I know I’ve touched on this before, but one of the hardest things a writer has to deal with, is the waiting. It takes months–sometimes years–to write a book and it’s sent off and then you wait. And if you’re lucky, it gets a second and a third read, and hopefully recommended to the senior editor and then even more hopefully, an offer is made.
It can take months for an unpublished author to hear back. At Harlequin, many aspiring writers have waited up to two years to get word on a manuscript. Published authors cross their fingers that they (author and agent) will get a quick response. I’m waiting to hear from Warner right now on my proposal and it’s three weeks.
Three weeks is nothing compared to the days I waited a year on projects titled For The Love of Ben (unbought) and All-Around Cowboy (unbought). But still, waiting any length of time is hard. It does odd things to the mind. Plays games, little head games that undermines the confidence so I’ve learned to fight back to keep fear in check.
#1 Honest Expectations
When I first mail a project off, whether its a proposal, or an entire manuscript, I try to step back and be honest about my expectations. Of course I want a million dollar contract. Of course I want to be the next media darling. Is it realistic? Noooo. But a girl can hope. And hoping is okay, provided I understand this is a business and there’s a big difference between hoping for a realistic outcome and hoping for the ridiculous. This leads me to point number two…
#2 Check Ego At the Door
Bottom line for me, do I want to be published? Do I want to see this particular story in print? Do I want it in print anytime soon? If so, then don’t let ego get in the way of a decent contract. Yes, I’d like to earn more money on the next book. Yes, I want a bigger print run. But at what cost? Are my battles ones I really, truly care about, or are they ego driven?
#3 Have Clear Goals
Earning more money is definitely a goal, but it’s not a clear enough goal to motivate me. I’m better motivated by the creative process, the quality of a finished product, the passion an editorial team brings to a project. I want and need to pay bills with my writing, but I love working with people that get me, my voice, and my stories. Would I just jump ship to get more cash? No. But if someone gave me more creative freedom and a bigger paycheck…? Now that’s interesting.
#4 Grow a Career
I like the connectedness of things, the relation of one person to another, the evolution of one’s style, the way one story builds on the next. What matters to me in terms of career building is developing a natural, and interesting, career, one that honors readers, keeps them part of the literary circle. I would hope that any reader that picks up Frog Prince would also enjoy Flirting with Forty because its my voice and the characters are ones you could hopefully relate to, and the themes in my books are ones the reader cares about. I would want the same reader to find this the case with my third book…as well as future novels. The reader is my audience. The reader is who I write for. The reader is respected.

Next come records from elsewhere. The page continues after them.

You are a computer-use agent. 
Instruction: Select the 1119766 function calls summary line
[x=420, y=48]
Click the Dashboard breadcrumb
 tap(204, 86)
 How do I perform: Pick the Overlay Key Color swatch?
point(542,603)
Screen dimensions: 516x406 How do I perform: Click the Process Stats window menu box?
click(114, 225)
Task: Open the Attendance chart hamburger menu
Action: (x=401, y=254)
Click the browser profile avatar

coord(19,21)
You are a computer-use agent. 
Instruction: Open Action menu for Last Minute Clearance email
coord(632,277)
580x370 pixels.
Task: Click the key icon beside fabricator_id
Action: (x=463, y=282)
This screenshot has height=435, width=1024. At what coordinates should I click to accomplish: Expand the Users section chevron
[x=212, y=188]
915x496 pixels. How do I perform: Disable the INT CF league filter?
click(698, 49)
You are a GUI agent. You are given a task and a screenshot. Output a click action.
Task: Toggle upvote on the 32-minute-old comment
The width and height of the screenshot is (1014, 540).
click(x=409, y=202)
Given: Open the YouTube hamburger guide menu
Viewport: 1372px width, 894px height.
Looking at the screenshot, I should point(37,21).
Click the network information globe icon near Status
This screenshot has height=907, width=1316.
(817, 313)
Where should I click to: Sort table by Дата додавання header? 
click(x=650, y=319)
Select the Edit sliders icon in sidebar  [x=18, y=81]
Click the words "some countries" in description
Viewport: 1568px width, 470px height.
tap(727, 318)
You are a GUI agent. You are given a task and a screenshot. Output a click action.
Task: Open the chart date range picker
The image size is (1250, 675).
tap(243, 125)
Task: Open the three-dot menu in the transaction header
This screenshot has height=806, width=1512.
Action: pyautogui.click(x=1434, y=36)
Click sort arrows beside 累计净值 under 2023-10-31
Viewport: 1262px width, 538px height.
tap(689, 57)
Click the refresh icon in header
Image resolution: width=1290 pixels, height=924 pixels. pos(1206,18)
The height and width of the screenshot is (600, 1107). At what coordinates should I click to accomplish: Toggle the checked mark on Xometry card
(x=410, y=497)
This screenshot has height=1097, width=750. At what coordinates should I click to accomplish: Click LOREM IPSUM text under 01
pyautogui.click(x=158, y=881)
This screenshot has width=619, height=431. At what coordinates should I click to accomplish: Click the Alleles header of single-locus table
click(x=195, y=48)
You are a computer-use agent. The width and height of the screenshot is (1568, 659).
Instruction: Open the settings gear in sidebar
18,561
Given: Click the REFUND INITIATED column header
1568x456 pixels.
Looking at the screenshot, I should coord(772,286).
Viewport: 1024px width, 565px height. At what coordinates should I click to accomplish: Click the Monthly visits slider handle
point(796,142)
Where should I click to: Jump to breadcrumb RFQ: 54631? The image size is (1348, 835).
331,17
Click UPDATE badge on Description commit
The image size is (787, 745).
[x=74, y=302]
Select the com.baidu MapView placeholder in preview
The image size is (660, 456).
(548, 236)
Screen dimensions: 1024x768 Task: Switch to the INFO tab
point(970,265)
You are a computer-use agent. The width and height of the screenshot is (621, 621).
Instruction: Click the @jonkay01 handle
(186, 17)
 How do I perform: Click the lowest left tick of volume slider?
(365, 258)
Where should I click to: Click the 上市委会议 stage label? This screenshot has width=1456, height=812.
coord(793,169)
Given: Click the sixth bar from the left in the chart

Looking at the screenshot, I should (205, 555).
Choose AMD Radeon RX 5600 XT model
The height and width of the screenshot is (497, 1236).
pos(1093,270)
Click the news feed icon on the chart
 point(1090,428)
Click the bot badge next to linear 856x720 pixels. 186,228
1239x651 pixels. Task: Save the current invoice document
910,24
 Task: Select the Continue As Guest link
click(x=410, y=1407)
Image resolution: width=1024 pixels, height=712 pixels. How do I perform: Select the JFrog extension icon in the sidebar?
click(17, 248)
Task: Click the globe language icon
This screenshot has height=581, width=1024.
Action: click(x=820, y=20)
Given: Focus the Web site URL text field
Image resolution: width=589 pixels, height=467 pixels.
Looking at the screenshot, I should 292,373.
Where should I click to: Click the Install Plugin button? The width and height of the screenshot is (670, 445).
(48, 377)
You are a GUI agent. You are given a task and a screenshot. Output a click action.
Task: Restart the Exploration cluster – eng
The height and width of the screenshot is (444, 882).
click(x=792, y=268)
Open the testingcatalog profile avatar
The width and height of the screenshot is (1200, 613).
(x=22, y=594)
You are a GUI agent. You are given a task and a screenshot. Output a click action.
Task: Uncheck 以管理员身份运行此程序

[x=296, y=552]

And when the wait grows long to hear back from my editor, I step away from the panic button and do a little (or a lot) of assessment and reflection and shift whatever gears I must to a) play it cool, and b) remain objective. As much as I believe in my own work, I am not the one shelling out money for the book. The first person to do so is the publisher and the next is the reader at the bookstore. I owe both the very best. So as I wait, I move from wildly excited and hopeful to a more pragmatic mindset.
This is business. And I’ll do what I must to succeed in this business. Starting with writing the very best story I can and ending with working with the right people–people who love books as much as I do.
And I mean it. Even if my ego is chanting ‘more, more, more’ and dancing like the devil on the dinner table.
My ego might be entertaining, but my ego will not nurture a career.